Records for the task
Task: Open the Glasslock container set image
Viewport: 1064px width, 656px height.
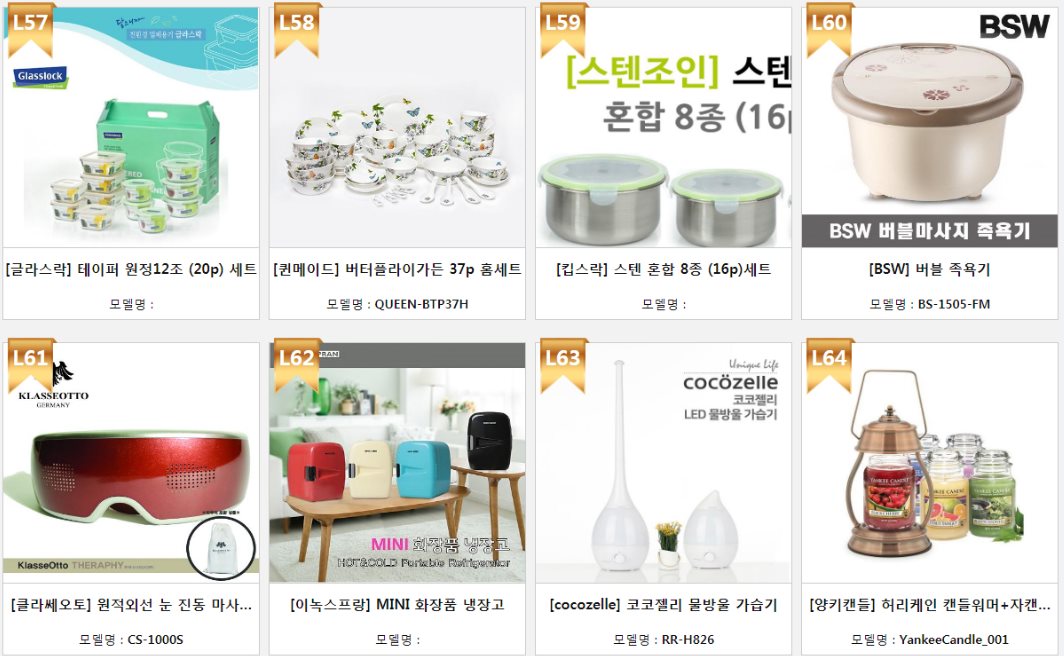Action: click(x=131, y=128)
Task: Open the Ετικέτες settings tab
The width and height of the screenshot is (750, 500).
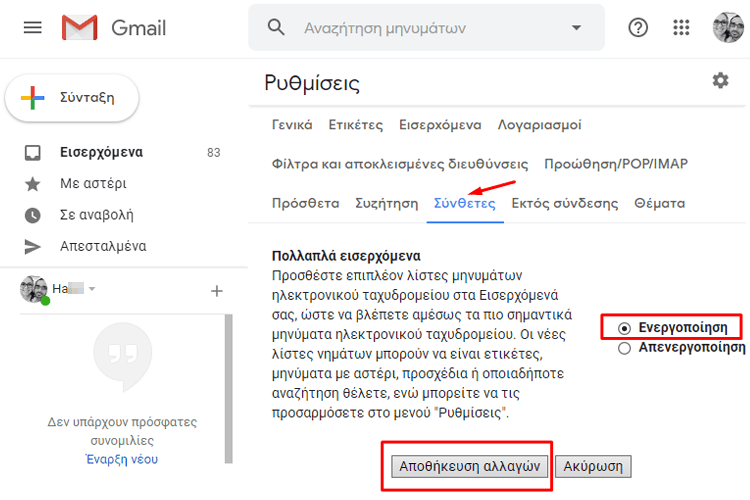Action: tap(355, 125)
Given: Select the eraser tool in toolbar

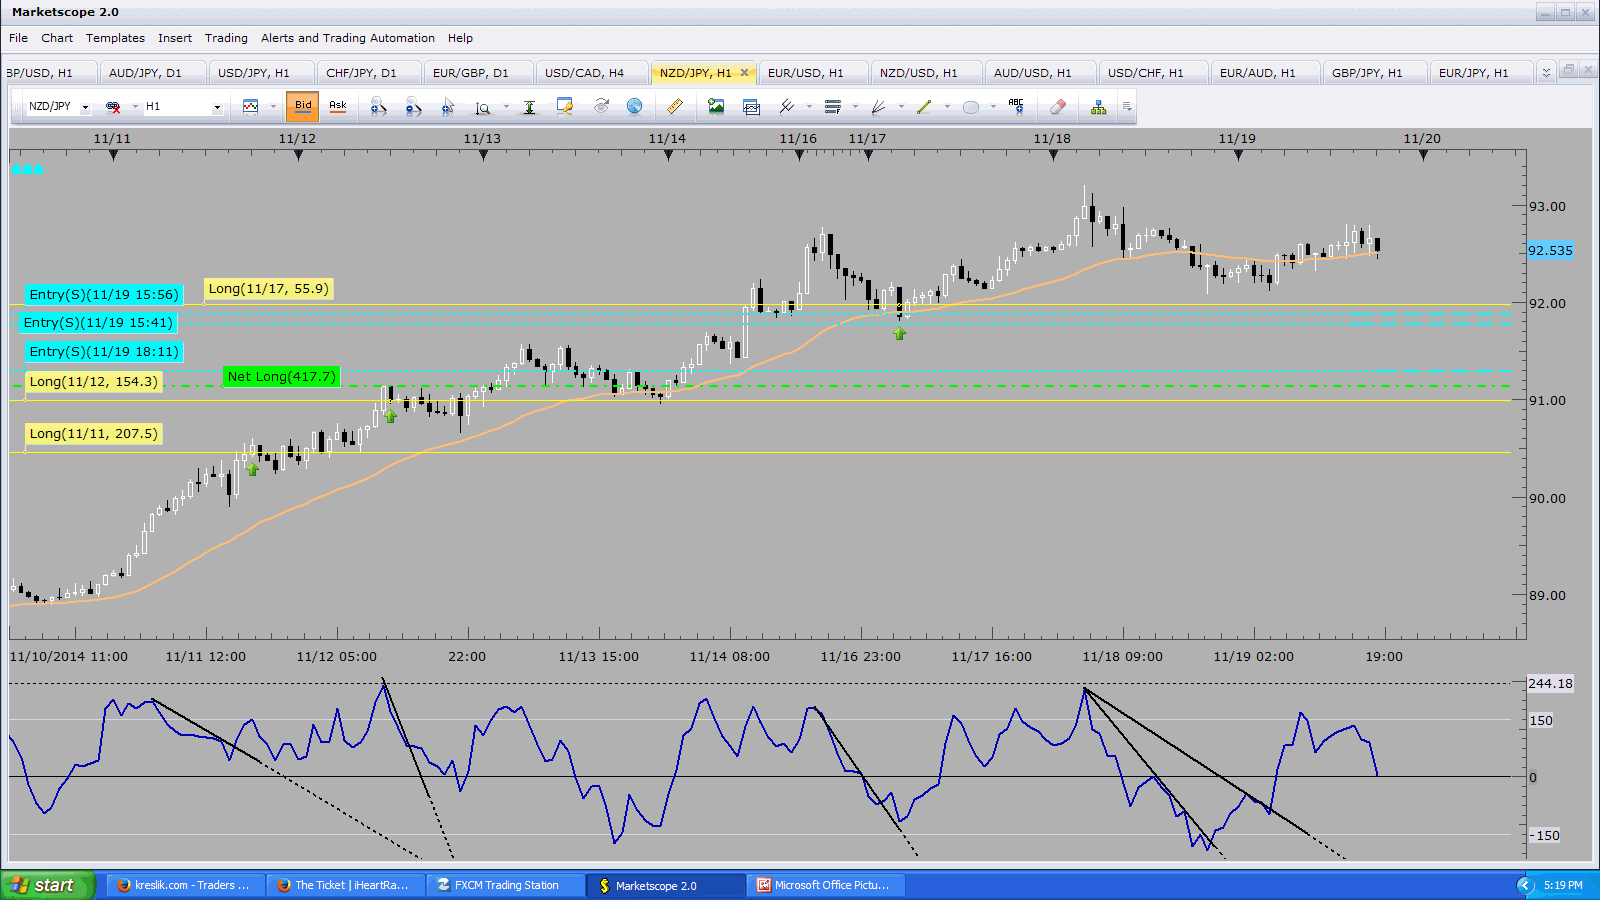Looking at the screenshot, I should click(1058, 106).
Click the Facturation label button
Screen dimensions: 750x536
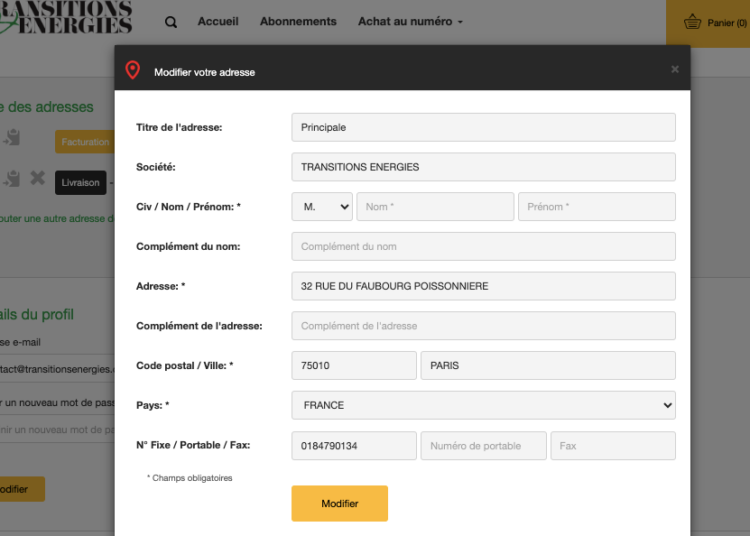84,142
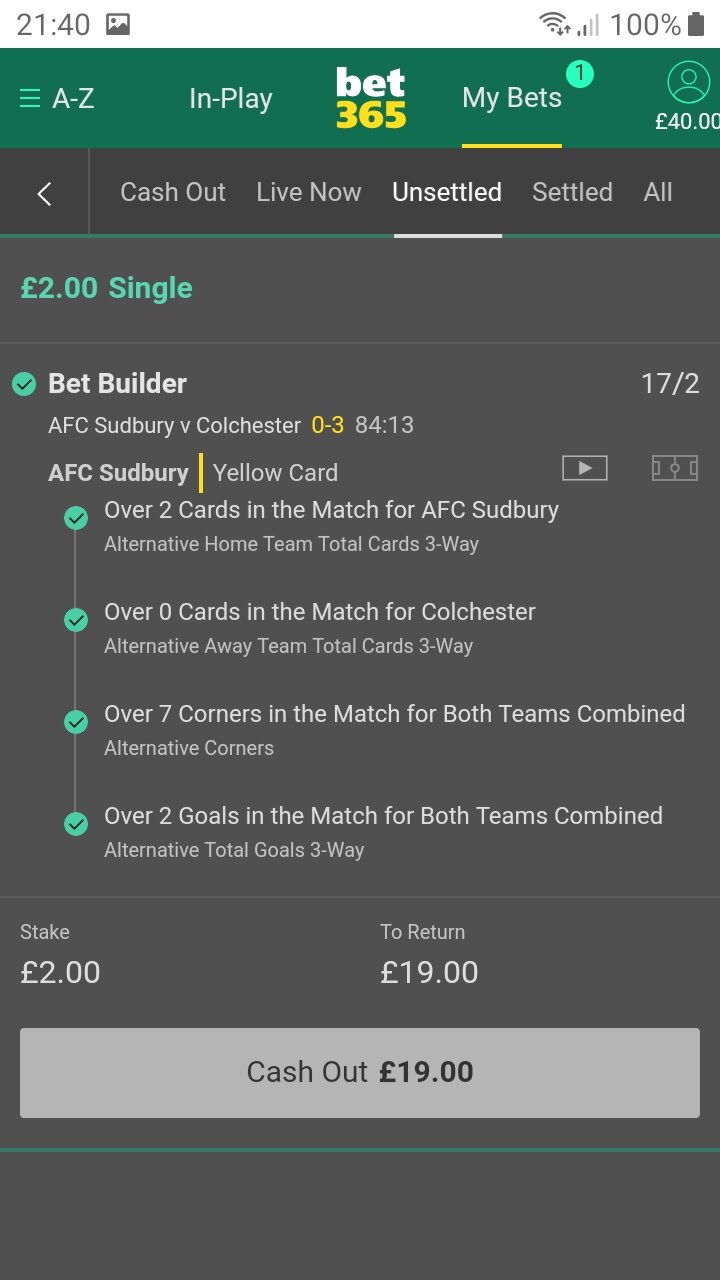Open the Live Now tab

point(309,192)
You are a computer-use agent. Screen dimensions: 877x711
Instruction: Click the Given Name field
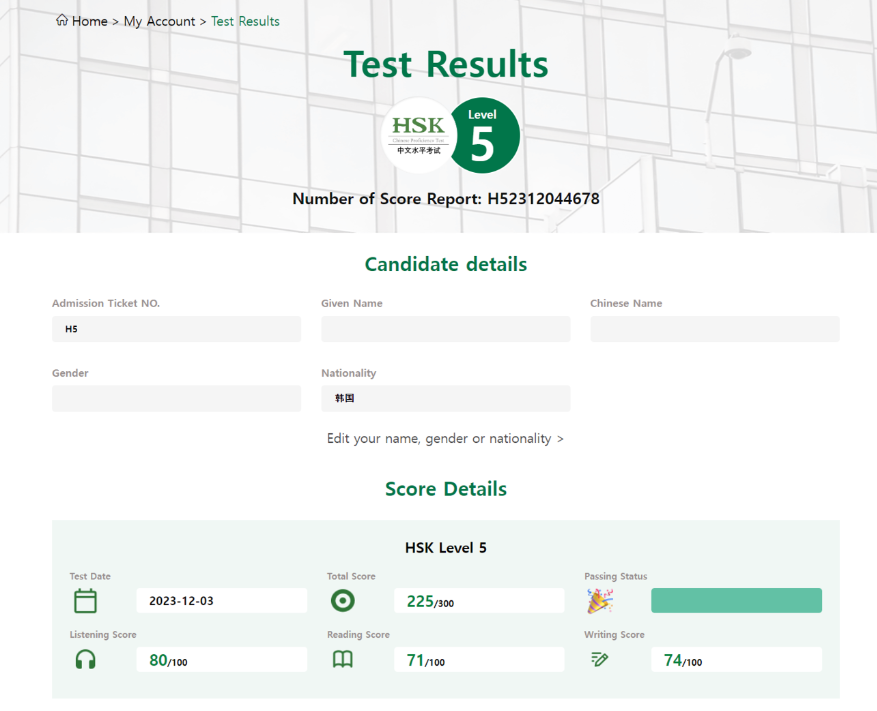click(445, 329)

Work item
Write out the records in full and exactly, omitting the pictures they hold.

Answer box
Task: Open the Glasslock container set image
Viewport: 1064px width, 656px height.
Action: click(x=131, y=128)
Task: Open the Ετικέτες settings tab
The width and height of the screenshot is (750, 500).
Action: tap(355, 125)
Given: Select the eraser tool in toolbar

Looking at the screenshot, I should click(1058, 106).
Click the Facturation label button
Screen dimensions: 750x536
84,142
Open the Live Now tab

point(309,192)
You are a computer-use agent. Screen dimensions: 877x711
Instruction: Click the Given Name field
click(445, 329)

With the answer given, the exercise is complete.